In AngularJS, I am able to use filters (pipes) inside of services and controllers using syntax similar to this:
$filter(\'date\')(myDate, \'yyyy-MM-dd\');
>
I got an error because DatePipe is not a provider, so it cannot be injected. One solution is to put it as a provider in your app module but my preferred solution was to instantiate it.
I looked at DatePipe's source code to see how it got the locale: https://github.com/angular/angular/blob/5.2.5/packages/common/src/pipes/date_pipe.ts#L15-L174
I wanted to use it within a pipe, so my example is within another pipe:
import { Pipe, PipeTransform, Inject, LOCALE_ID } from '@angular/core';
import { DatePipe } from '@angular/common';
@Pipe({
name: 'when',
})
export class WhenPipe implements PipeTransform {
static today = new Date((new Date).toDateString().split(' ').slice(1).join(' '));
datePipe: DatePipe;
constructor(@Inject(LOCALE_ID) private locale: string) {
this.datePipe = new DatePipe(locale);
}
transform(value: string | Date): string {
if (typeof(value) === 'string')
value = new Date(value);
return this.datePipe.transform(value, value < WhenPipe.today ? 'MMM d': 'shortTime')
}
}
The key here is importing Inject, and LOCALE_ID from angular's core, and then injecting that so you can give it to the DatePipe to instantiate it properly.

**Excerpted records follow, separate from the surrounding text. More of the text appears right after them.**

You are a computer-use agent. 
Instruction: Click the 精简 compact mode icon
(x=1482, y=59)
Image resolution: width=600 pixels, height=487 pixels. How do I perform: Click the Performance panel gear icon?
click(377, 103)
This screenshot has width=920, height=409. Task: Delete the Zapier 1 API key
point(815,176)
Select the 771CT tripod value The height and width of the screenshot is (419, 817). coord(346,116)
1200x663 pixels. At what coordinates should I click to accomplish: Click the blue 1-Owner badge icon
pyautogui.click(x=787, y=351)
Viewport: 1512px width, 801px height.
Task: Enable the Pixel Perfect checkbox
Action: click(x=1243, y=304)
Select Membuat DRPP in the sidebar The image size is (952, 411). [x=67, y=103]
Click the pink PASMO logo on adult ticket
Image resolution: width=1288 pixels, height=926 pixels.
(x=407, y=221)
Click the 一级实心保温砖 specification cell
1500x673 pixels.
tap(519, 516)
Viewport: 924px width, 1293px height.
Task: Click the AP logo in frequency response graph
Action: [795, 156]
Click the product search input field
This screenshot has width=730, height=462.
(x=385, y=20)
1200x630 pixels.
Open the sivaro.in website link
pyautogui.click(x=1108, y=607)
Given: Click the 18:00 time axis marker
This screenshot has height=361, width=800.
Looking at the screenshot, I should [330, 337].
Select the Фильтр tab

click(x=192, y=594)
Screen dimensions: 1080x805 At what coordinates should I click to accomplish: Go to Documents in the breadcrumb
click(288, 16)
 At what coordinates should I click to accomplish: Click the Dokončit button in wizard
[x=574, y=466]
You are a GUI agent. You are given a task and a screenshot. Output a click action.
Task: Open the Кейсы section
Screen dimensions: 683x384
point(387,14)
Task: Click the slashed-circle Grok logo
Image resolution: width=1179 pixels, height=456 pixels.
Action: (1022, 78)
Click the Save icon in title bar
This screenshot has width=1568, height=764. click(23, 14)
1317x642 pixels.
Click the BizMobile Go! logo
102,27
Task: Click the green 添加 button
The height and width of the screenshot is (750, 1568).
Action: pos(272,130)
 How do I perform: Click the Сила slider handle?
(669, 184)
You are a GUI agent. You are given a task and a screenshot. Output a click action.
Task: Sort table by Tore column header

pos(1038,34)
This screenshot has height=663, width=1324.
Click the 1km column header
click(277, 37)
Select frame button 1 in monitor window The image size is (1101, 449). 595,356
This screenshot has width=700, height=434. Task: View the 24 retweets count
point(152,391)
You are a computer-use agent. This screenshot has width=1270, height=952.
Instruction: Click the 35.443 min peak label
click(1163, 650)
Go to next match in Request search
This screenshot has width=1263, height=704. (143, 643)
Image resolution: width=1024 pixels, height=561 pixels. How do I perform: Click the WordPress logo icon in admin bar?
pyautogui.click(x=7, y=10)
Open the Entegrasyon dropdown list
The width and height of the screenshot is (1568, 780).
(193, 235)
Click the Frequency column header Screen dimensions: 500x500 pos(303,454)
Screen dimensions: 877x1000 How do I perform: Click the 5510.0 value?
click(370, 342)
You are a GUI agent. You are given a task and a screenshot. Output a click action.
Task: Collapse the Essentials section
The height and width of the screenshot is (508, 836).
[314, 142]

In your app module you could also add DatePipe to your providers array like this:
import { DatePipe } from '@angular/common';
@NgModule({
providers: [
DatePipe
]
})
Now you can just have it injected in your constructor where needed (like in cexbrayat's answer).
Either solution worked, I don't know which one angular would consider most "correct" but I chose to instantiate it manually since angular didn't provide datepipe as a provider itself.